苦笑して、ふとイカルがチョイチョイと手招きをしているのが眼に入った。そそくさと近づくと、秘密の話をするように手で口を覆いながら、耳を貸すように言われた。


「奴の言ってること、どう思う?」

「嘘を言っている、というわけではなさそうだが……違和感は拭えないな。記憶違いでなければすれ違ったパーティはゼロだったはずだ、その時間にクレソンたちが降りて来たなら追い抜かれてないとおかしい、はず」

「同意見だ。奴は虚言癖じゃない、それにここで嘘をつく理由がないだろ」


とにかく何かありそうだ、という意見で一致を見せたので、一旦そこで切り上げる。

すると同時に、シェイカとカレハのお腹から元気よく虫が鳴いた。照れるシェイカとカレハに、イカルとハニナは顔を合わせて苦笑しだ。アウルも、そういえばご飯をろくすっぽ摂っていなかった、と思い出す。

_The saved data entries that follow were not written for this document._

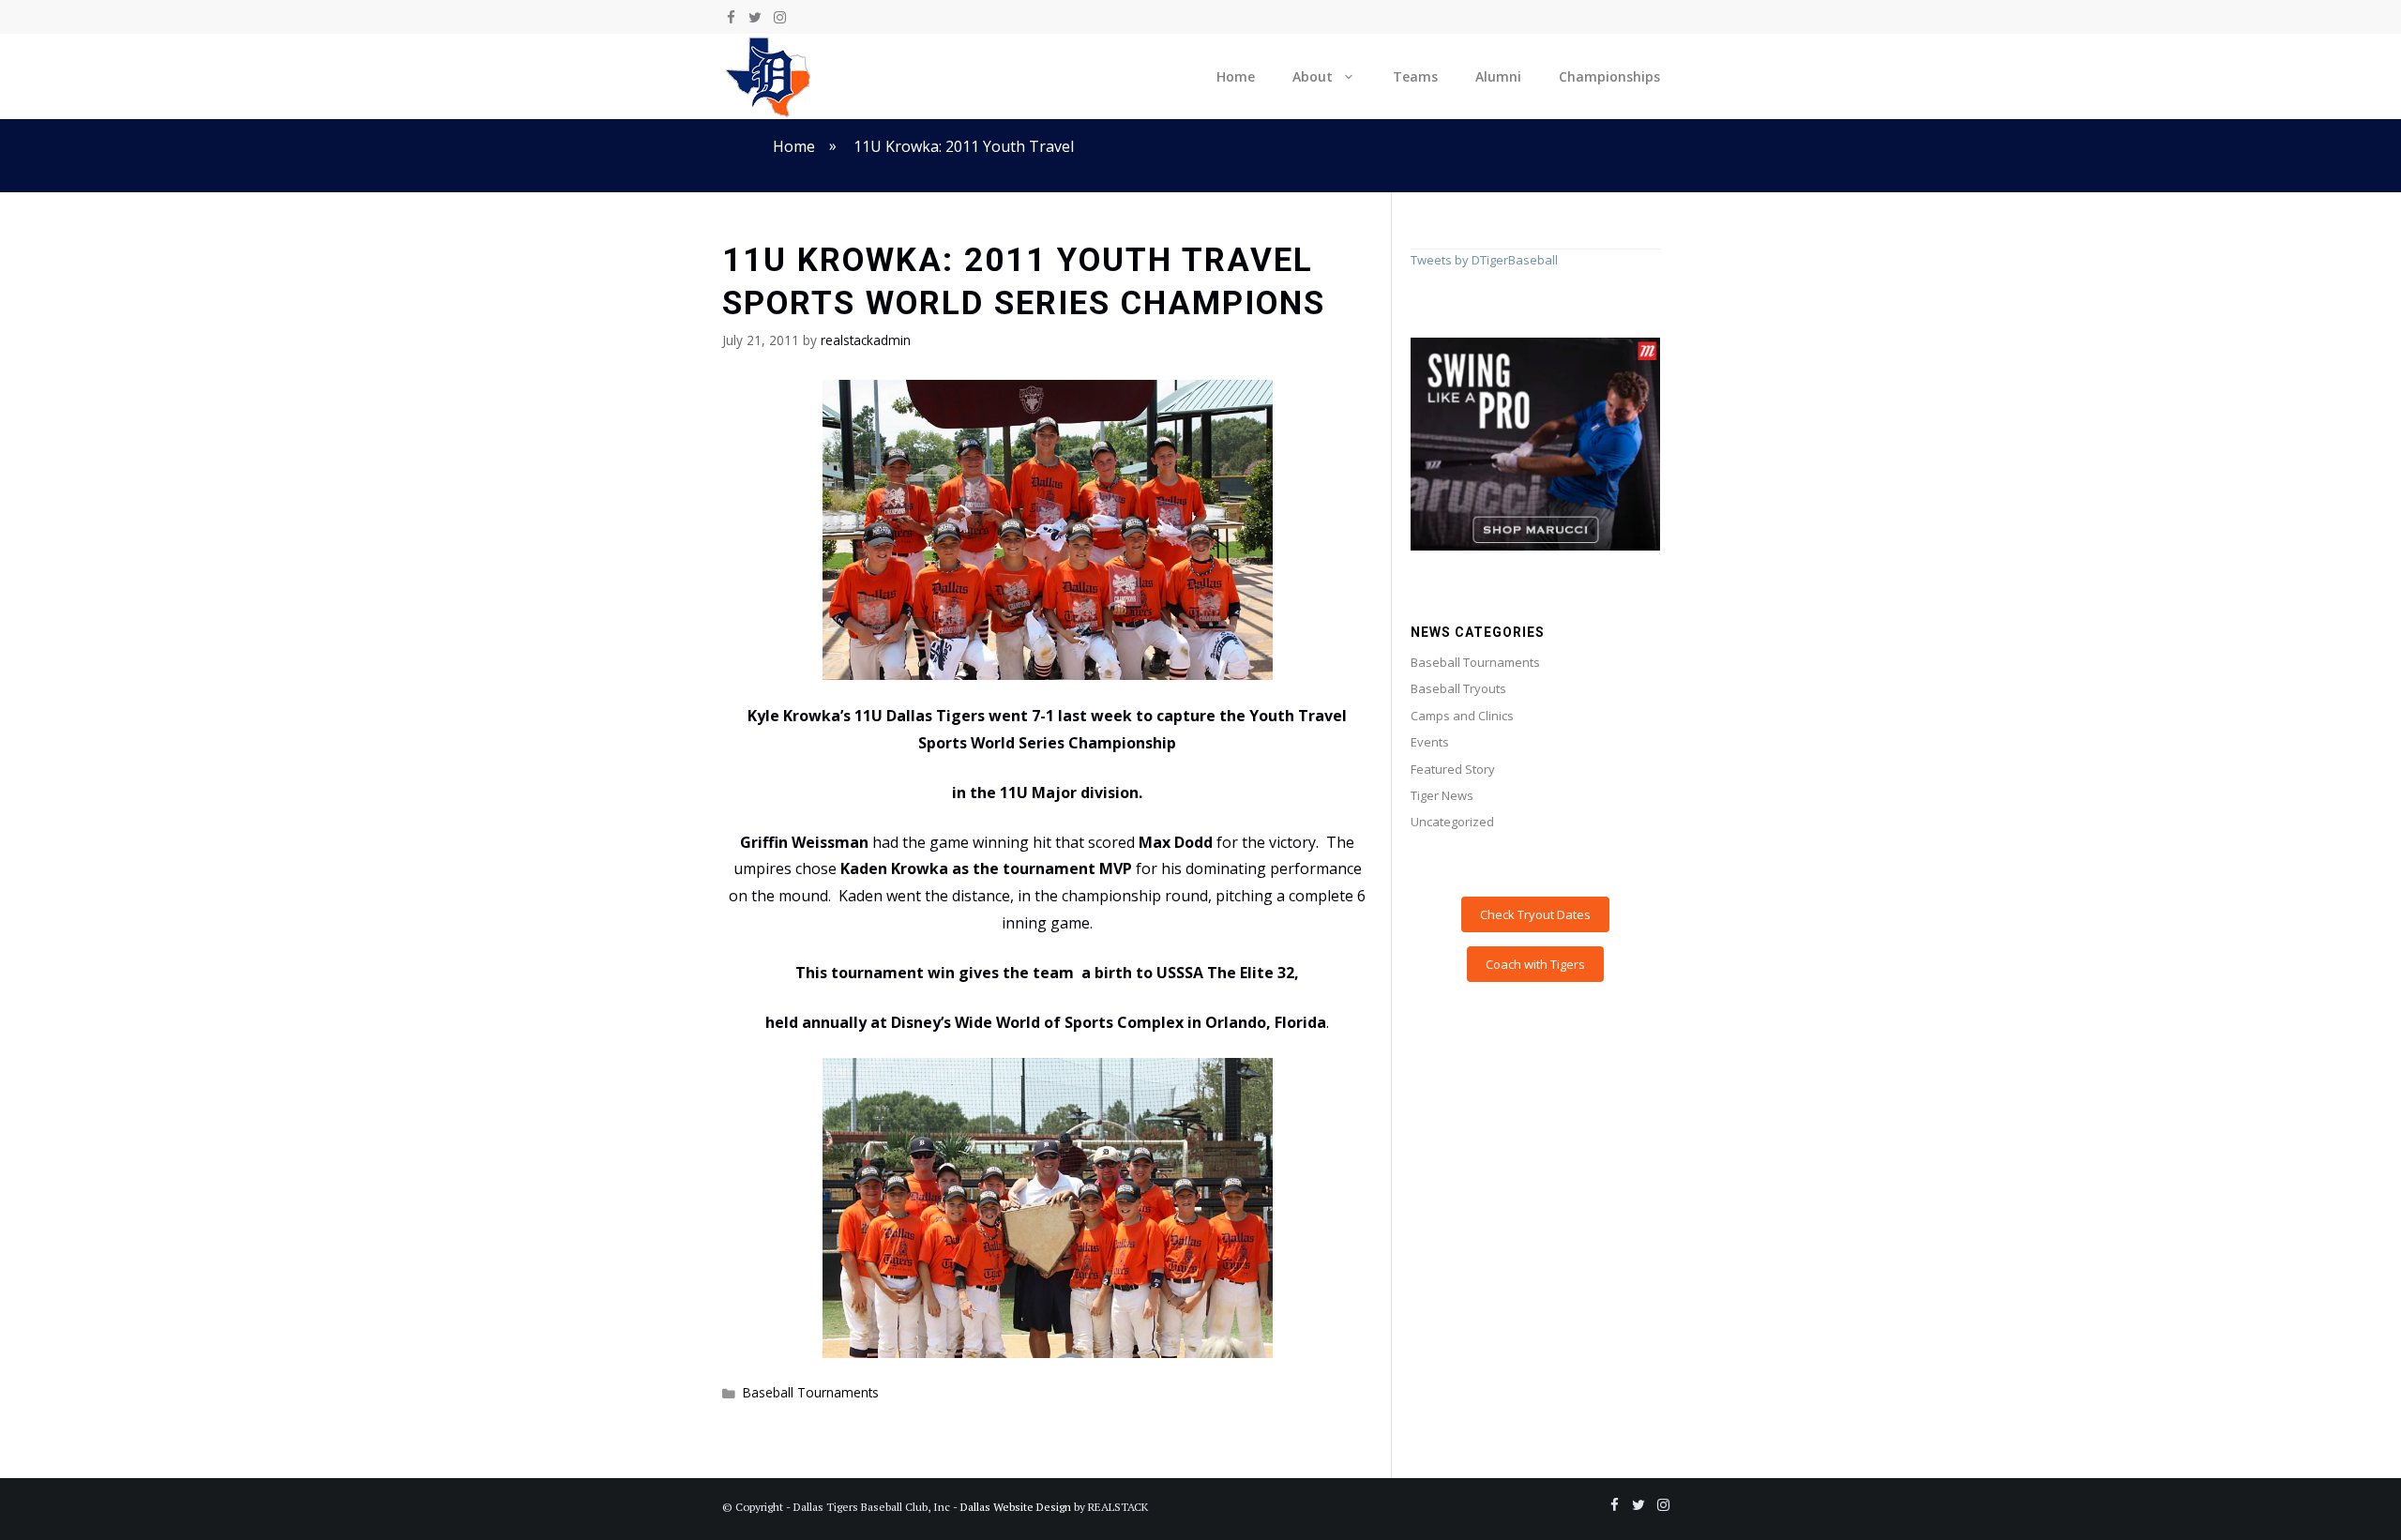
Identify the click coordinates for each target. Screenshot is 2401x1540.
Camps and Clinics (1462, 715)
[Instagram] (779, 17)
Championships (1609, 76)
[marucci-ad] (1535, 545)
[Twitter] (755, 17)
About (1312, 76)
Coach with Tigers (1535, 964)
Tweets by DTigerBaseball (1484, 259)
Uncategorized (1452, 821)
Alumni (1498, 76)
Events (1430, 741)
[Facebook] (730, 17)
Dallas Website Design (1015, 1507)
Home (1235, 76)
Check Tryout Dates (1535, 914)
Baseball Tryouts (1458, 688)
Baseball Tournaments (811, 1392)
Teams (1415, 76)
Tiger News (1442, 795)
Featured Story (1453, 769)
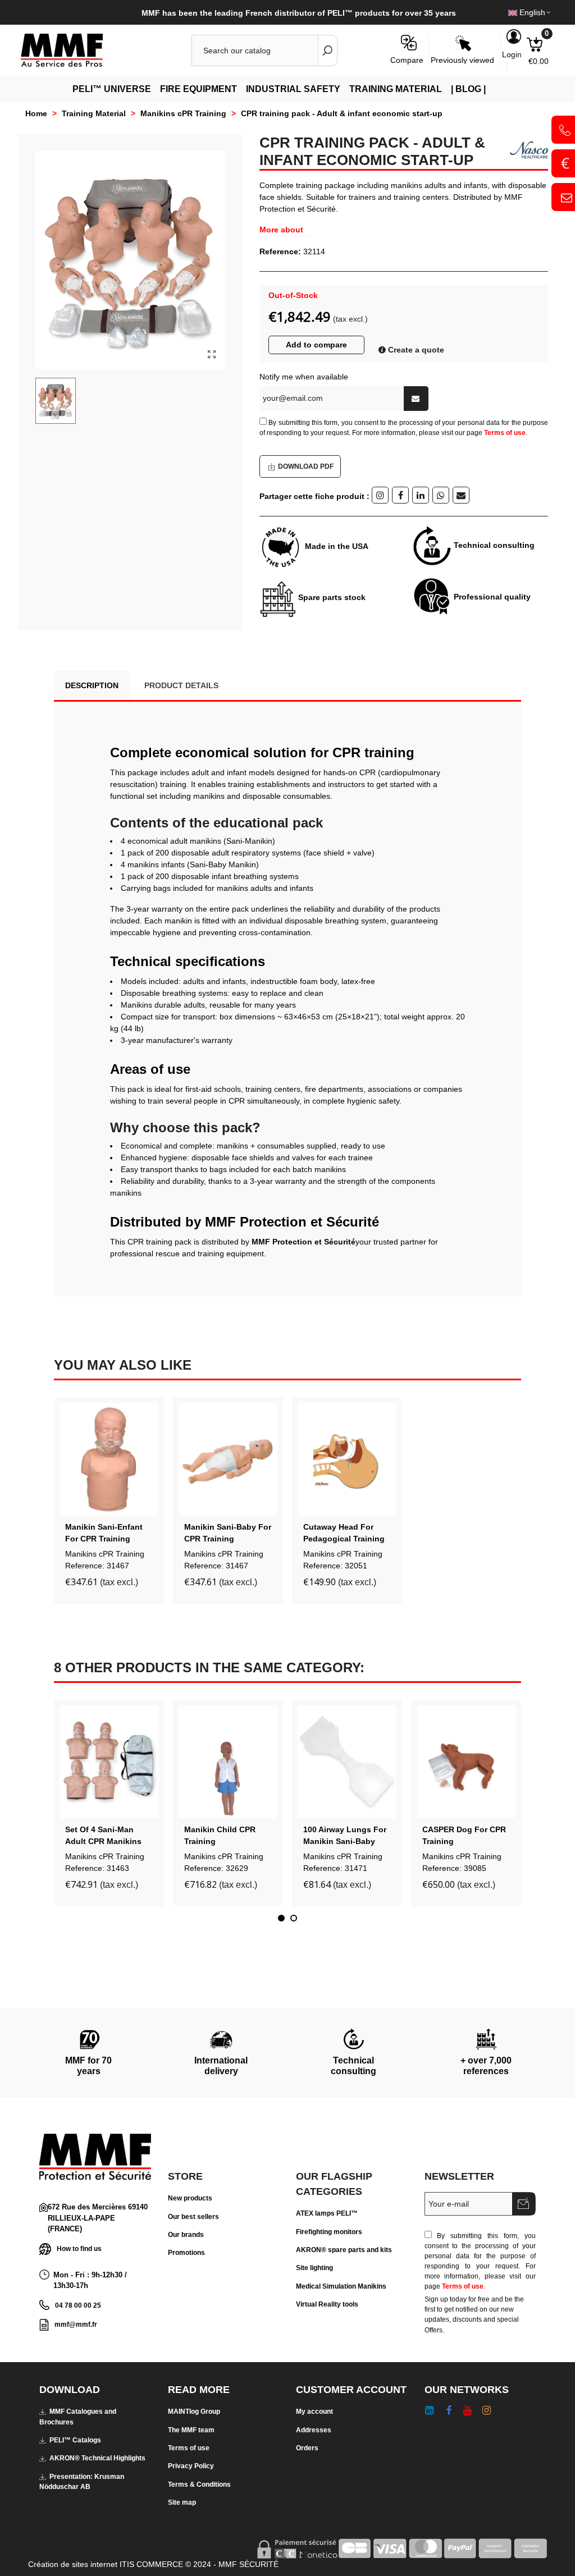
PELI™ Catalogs (75, 2440)
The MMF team (191, 2430)
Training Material (395, 89)
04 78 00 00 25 (78, 2305)
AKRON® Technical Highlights (97, 2458)
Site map (182, 2502)
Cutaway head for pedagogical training (344, 1532)
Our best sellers (193, 2217)
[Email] (461, 495)
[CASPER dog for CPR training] (466, 1761)
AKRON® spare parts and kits (344, 2250)
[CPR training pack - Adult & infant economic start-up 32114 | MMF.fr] (211, 354)
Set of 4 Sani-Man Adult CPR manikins (103, 1835)
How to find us (79, 2248)
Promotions (186, 2253)
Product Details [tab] (181, 685)
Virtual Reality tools (327, 2304)
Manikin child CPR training (219, 1835)
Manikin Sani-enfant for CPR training (104, 1532)
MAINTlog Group (194, 2411)
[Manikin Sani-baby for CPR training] (228, 1459)
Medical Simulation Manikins (341, 2286)
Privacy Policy (191, 2466)
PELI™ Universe (111, 89)
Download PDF (306, 466)
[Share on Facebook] (400, 495)
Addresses (313, 2430)
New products (190, 2198)
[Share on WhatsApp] (440, 495)
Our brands (186, 2235)
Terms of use (505, 433)
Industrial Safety (293, 89)
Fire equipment (198, 89)
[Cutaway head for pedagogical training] (347, 1459)
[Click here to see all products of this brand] (524, 150)
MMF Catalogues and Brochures (77, 2417)
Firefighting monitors (329, 2232)
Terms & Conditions (199, 2484)
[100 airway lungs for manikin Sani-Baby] (347, 1761)
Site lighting (314, 2268)
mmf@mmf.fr (75, 2324)
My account (314, 2411)
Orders (307, 2448)
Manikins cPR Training (104, 1553)
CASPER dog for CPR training (464, 1835)
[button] (281, 1918)
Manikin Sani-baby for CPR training (227, 1532)
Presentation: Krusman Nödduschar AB (81, 2482)
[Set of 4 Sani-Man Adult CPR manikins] (109, 1761)
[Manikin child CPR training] (228, 1761)
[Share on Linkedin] (420, 495)
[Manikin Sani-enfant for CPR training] (109, 1459)
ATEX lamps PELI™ (327, 2213)
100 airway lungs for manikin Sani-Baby (344, 1835)
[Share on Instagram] (380, 495)
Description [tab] (91, 685)
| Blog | (468, 89)
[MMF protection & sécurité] (81, 50)
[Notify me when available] (416, 398)
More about (281, 229)
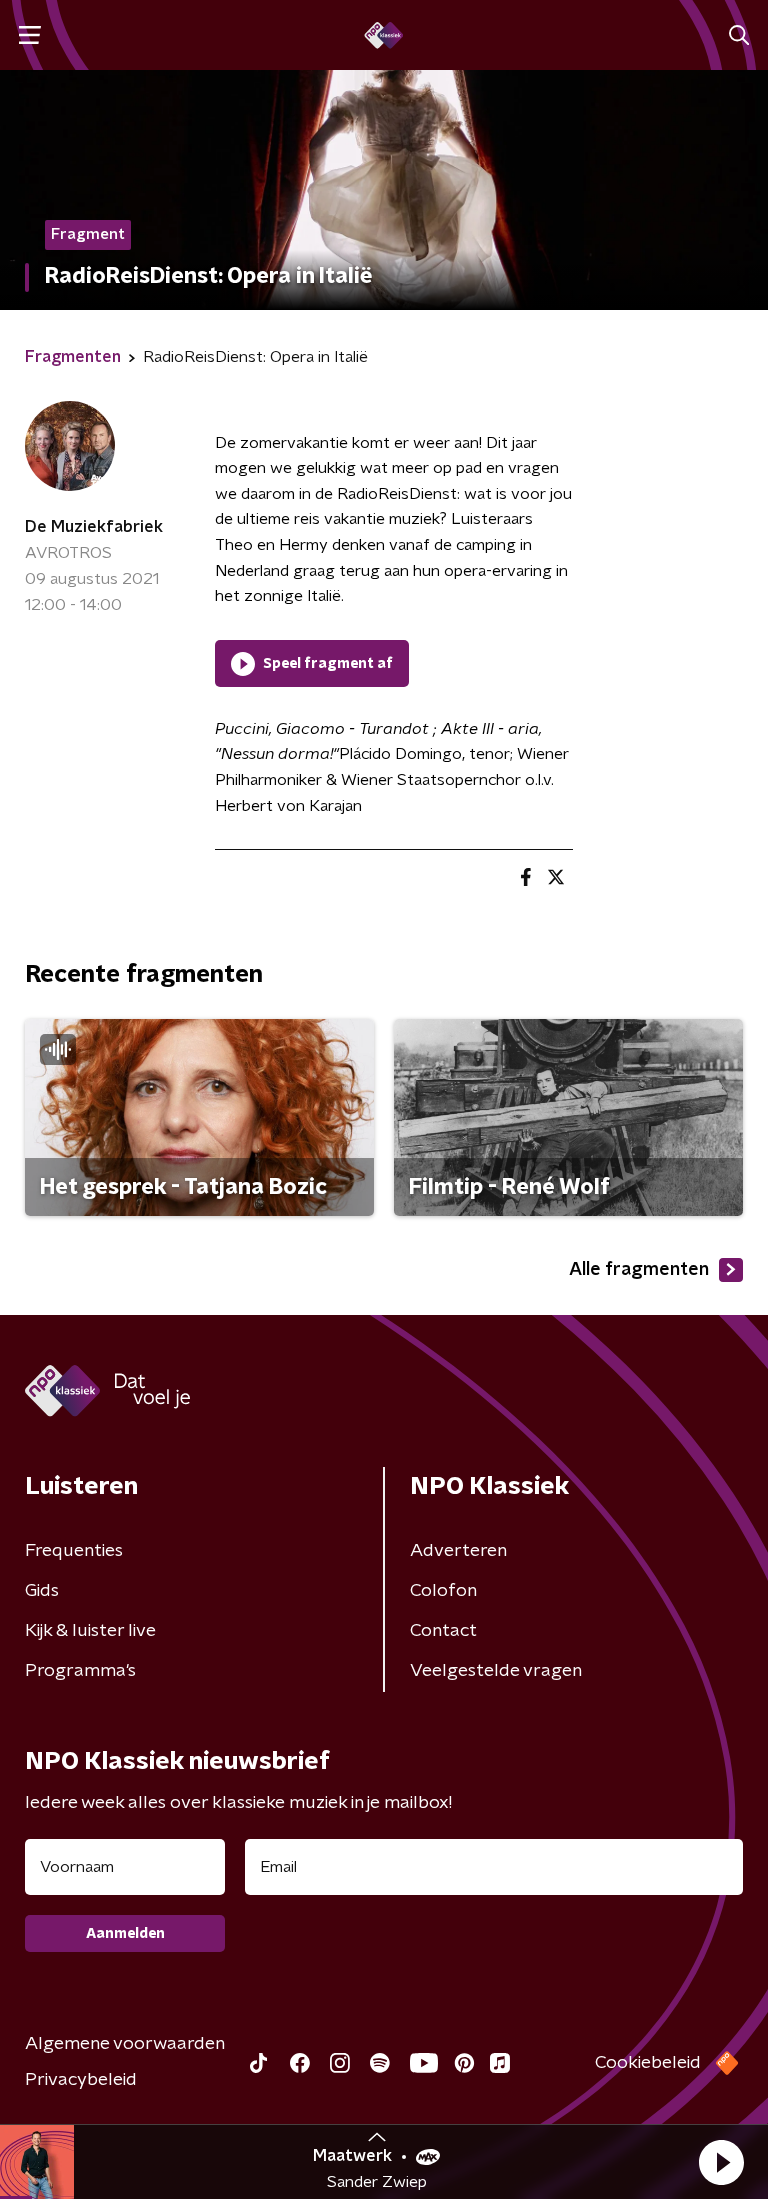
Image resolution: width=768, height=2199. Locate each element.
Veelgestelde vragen (496, 1671)
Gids (42, 1591)
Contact (443, 1631)
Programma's (80, 1671)
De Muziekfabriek (94, 527)
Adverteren (458, 1551)
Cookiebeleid (648, 2063)
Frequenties (74, 1551)
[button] (721, 2162)
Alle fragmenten (639, 1270)
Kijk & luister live (90, 1631)
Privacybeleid (81, 2080)
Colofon (443, 1591)
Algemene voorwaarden (125, 2044)
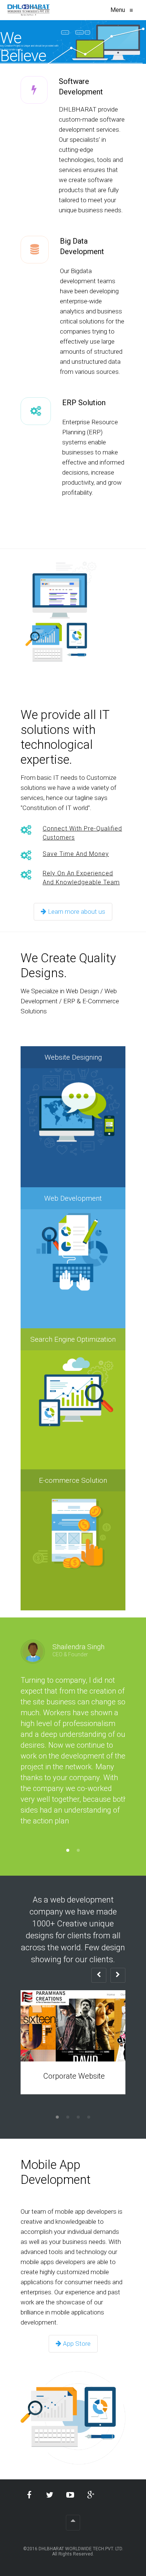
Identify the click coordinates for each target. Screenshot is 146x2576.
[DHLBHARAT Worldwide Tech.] (28, 10)
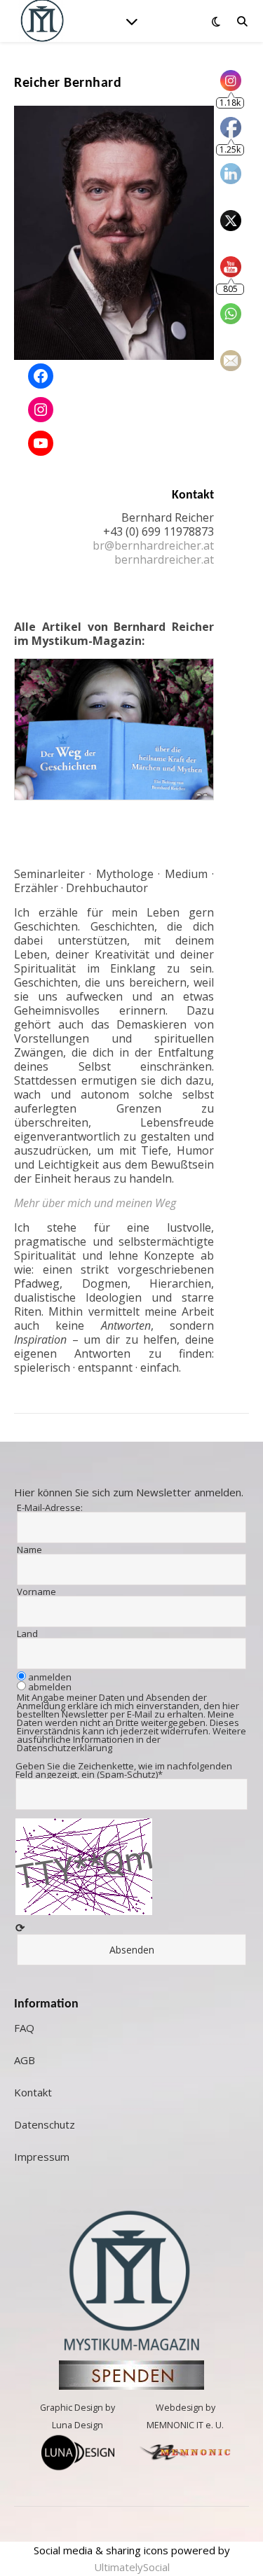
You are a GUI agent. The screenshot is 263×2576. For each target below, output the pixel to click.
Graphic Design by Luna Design (77, 2416)
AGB (24, 2060)
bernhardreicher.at (164, 559)
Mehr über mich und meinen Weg (95, 1203)
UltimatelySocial (132, 2567)
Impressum (41, 2157)
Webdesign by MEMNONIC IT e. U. (185, 2416)
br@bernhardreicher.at (153, 545)
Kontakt (33, 2092)
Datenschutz (44, 2124)
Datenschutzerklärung (64, 1747)
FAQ (24, 2028)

「一旦飯にするか。これをやった犯人探しはそれからだな」

「ここは安全なのか?」


先ほどマンティコアがいたのだ、安全と言い切れないのではと不安を口にするアウルに、イカルは不敵な笑みで答えた。


「迎撃罠の魔術陣を敷いてやる。それでいいだろ?」

「なら問題ないな」


問題の棚上げとは分かっているが、空腹の魔力には抗えないアウルなのだった。